Manuel Manilla was a Mexican engraver and printmaker active in Mexico City during the late nineteenth century, where he became one of the most prolific popular artists of his era. Working primarily for the publishing house of Antonio Vanegas Arroyo, Manilla produced hundreds of woodcut and metal engravings that illustrated broadsheets, corridos, and cheap printed literature consumed by a wide urban audience. His imagery drew deeply on Mexican folk tradition, giving vivid visual form to stories of crime, miracles, disasters, and death.

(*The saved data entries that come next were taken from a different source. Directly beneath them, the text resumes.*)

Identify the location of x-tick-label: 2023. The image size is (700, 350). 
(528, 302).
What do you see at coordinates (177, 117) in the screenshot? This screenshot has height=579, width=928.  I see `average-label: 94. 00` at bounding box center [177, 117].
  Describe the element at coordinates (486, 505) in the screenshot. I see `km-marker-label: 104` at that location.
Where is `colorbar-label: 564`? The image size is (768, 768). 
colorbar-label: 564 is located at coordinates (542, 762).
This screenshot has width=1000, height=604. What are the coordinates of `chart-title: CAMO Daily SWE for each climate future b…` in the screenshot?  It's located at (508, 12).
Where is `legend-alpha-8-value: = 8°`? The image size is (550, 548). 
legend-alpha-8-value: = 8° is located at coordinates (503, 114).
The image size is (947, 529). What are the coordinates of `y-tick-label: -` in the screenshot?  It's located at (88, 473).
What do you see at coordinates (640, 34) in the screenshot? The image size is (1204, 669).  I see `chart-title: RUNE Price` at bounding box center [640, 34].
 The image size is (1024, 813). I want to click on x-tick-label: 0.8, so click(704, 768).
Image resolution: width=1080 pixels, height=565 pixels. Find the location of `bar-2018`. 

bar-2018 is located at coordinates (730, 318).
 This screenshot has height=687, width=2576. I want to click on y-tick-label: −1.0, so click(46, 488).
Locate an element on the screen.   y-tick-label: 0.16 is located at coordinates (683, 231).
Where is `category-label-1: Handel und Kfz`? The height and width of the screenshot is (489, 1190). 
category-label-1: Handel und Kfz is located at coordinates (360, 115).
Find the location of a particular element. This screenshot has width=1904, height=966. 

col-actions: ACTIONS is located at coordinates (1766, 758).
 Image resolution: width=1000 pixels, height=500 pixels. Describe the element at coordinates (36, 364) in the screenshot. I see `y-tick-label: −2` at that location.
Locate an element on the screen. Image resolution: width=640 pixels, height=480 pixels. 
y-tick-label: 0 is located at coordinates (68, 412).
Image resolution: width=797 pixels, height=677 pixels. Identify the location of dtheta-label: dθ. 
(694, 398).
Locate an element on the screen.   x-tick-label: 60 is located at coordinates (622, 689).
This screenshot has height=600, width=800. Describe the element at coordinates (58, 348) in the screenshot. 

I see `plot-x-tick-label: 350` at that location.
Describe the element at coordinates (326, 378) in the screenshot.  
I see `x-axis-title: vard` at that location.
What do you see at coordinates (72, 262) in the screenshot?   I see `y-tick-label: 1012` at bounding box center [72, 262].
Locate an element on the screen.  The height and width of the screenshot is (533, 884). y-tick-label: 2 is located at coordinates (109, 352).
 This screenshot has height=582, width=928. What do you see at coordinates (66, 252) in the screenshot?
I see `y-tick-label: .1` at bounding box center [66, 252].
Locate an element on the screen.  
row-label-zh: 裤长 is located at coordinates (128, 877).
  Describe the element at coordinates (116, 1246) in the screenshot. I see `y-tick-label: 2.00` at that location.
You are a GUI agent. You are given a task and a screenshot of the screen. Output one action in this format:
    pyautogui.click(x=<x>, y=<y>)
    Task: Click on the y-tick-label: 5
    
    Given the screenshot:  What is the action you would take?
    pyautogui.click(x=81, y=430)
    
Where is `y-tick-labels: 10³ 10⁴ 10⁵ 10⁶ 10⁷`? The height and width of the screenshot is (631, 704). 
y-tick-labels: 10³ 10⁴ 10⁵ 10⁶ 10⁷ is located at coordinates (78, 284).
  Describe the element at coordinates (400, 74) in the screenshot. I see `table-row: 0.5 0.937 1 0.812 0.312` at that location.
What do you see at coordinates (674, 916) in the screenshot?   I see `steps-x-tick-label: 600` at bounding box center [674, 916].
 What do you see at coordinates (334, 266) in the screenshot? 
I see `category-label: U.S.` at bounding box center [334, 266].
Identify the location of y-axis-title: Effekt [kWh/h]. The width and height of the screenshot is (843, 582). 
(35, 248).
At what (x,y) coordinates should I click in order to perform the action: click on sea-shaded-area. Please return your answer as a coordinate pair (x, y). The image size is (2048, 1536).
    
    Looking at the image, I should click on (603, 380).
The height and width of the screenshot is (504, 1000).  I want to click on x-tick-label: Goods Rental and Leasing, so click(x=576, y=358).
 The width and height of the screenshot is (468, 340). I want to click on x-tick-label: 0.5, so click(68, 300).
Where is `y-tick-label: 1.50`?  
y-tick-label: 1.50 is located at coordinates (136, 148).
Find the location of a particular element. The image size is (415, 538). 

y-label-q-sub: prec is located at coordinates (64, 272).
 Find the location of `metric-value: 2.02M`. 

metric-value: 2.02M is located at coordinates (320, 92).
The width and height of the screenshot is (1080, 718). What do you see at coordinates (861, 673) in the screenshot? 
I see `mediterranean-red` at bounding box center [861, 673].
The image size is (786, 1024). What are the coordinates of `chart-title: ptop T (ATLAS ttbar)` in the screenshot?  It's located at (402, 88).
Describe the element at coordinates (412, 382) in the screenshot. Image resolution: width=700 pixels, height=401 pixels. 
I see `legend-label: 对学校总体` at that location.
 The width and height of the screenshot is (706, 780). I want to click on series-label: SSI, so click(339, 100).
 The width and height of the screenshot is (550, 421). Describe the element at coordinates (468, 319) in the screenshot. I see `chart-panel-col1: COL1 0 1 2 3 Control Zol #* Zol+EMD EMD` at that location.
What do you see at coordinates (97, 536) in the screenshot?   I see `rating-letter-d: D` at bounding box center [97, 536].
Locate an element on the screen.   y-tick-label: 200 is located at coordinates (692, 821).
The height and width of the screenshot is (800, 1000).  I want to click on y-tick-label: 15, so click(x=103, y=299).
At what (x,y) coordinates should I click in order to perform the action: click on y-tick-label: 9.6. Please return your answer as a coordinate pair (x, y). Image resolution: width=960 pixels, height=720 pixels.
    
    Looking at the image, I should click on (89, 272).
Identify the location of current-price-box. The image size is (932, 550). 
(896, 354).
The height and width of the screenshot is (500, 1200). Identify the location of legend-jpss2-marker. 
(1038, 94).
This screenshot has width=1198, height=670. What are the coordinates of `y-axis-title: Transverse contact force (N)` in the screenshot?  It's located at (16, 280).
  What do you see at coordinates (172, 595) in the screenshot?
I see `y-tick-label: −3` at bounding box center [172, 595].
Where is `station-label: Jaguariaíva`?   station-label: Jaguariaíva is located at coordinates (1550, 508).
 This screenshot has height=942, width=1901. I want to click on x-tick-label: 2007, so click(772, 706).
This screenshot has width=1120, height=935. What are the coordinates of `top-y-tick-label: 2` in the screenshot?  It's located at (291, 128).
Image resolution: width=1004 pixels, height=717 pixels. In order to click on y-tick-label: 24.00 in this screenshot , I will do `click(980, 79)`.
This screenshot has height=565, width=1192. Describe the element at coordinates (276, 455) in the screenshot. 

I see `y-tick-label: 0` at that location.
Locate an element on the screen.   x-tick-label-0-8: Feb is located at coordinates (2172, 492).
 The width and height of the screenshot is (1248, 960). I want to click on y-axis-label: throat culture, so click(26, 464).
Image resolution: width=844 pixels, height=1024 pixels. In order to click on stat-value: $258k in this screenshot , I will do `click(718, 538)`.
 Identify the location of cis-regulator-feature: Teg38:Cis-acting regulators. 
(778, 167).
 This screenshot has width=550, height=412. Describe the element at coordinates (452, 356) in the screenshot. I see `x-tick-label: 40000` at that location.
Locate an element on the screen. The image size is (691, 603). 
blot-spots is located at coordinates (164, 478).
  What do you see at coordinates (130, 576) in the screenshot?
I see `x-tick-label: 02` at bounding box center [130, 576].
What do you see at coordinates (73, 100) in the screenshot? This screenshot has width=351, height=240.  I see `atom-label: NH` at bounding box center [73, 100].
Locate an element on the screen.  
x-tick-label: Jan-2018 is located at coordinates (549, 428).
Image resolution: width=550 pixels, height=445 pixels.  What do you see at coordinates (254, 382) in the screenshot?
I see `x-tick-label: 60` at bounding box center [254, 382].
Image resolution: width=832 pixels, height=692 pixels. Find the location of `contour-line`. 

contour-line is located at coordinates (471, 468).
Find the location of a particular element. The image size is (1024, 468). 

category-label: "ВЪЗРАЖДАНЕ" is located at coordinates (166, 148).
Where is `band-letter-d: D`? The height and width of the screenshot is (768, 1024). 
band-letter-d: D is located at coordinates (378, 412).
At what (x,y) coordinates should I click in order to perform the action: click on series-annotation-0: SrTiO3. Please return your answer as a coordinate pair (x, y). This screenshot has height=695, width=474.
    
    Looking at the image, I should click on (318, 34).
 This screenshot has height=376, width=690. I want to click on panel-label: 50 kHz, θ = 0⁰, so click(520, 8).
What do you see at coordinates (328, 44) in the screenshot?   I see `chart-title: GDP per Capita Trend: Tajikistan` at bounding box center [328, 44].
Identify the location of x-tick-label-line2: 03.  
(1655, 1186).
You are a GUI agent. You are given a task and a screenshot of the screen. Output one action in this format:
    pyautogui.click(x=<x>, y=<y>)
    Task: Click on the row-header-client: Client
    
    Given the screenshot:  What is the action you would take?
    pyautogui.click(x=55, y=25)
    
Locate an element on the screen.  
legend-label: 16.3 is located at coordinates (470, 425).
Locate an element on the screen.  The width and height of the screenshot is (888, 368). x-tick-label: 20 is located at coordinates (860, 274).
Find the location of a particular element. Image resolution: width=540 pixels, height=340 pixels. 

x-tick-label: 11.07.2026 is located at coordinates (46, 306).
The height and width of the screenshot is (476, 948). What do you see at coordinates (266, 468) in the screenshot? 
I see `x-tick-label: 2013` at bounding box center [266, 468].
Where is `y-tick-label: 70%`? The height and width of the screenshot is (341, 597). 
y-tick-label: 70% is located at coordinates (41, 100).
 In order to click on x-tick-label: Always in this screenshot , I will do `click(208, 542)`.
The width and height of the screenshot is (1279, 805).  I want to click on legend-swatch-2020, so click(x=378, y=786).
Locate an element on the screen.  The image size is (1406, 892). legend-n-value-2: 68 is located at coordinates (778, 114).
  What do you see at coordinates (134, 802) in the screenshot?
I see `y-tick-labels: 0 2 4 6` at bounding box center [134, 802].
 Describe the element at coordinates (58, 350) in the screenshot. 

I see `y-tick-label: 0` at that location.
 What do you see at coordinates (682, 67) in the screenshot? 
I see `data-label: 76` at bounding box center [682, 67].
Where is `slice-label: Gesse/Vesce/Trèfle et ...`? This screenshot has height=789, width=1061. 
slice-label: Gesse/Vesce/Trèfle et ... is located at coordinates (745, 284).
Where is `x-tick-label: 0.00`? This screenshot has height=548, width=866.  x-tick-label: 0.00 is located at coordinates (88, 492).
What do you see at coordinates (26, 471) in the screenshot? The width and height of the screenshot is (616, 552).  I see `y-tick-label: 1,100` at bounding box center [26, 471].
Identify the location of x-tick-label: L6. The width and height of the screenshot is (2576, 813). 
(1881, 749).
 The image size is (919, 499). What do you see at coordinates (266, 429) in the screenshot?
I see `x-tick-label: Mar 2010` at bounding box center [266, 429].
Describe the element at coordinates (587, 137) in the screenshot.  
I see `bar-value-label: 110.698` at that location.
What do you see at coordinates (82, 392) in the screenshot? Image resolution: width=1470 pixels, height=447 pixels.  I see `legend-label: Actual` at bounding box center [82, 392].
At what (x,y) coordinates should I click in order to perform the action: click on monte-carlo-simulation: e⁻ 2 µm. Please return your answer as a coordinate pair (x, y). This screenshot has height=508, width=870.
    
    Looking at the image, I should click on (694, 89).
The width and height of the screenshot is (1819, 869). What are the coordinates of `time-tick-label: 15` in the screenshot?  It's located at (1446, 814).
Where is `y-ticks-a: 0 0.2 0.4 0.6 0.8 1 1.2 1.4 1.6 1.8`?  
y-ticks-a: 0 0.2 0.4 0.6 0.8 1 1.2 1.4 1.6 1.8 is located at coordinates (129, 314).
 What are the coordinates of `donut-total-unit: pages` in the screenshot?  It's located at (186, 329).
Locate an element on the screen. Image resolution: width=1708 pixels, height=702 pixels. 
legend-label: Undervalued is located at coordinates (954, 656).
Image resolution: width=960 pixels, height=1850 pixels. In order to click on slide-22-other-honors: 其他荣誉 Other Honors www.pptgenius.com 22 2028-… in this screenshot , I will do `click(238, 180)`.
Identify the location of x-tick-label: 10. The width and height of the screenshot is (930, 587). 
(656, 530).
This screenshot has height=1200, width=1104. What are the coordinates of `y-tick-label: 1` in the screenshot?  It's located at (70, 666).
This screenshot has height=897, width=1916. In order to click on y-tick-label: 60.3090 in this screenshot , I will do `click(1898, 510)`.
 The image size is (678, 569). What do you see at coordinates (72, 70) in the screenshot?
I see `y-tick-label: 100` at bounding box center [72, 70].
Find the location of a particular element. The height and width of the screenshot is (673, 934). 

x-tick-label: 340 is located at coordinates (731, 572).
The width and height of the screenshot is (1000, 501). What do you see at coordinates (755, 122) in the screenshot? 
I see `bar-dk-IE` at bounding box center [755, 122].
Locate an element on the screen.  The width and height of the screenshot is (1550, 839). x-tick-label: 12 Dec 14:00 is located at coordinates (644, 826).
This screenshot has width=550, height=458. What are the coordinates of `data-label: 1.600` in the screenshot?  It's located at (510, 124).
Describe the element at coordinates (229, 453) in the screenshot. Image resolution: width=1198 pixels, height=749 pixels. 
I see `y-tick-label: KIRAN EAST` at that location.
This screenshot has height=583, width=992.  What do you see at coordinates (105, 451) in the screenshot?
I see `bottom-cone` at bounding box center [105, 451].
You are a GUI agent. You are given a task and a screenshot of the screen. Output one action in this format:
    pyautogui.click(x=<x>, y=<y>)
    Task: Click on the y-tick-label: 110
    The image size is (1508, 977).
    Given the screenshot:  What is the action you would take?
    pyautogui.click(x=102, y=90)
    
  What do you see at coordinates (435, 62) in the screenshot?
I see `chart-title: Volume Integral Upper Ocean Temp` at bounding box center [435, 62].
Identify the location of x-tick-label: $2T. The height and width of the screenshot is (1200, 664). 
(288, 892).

Manilla is particularly celebrated for his depictions of calaveras — skeletal figures rendered with wit and dark humor — which became central to the visual language of Día de los Muertos imagery in popular print culture. His skeletons dance, play music, and enact scenes of everyday Mexican life with an irreverence that transforms mortality into a subject of communal laughter and reflection. This tradition of calavera imagery would later be taken up and elaborated by José Guadalupe Posada, who worked in the same printshop and whose fame has at times overshadowed Manilla's foundational contributions.
Manilla's technical approach was shaped by the demands of rapid, affordable production rather than academic refinement, yet his compositions display a strong sense of design and a gift for expressive line. His figures are energetic, his scenes densely populated, and his storytelling instincts are sharp — qualities that made his work immediately legible to a broad popular audience.
Today Manilla is recognized as a key figure in the history of Mexican popular print culture and an important precursor to the graphic traditions that would later feed into muralism and political art. His prints are held in museum collections and studied as essential documents of nineteenth-century Mexican visual and social life.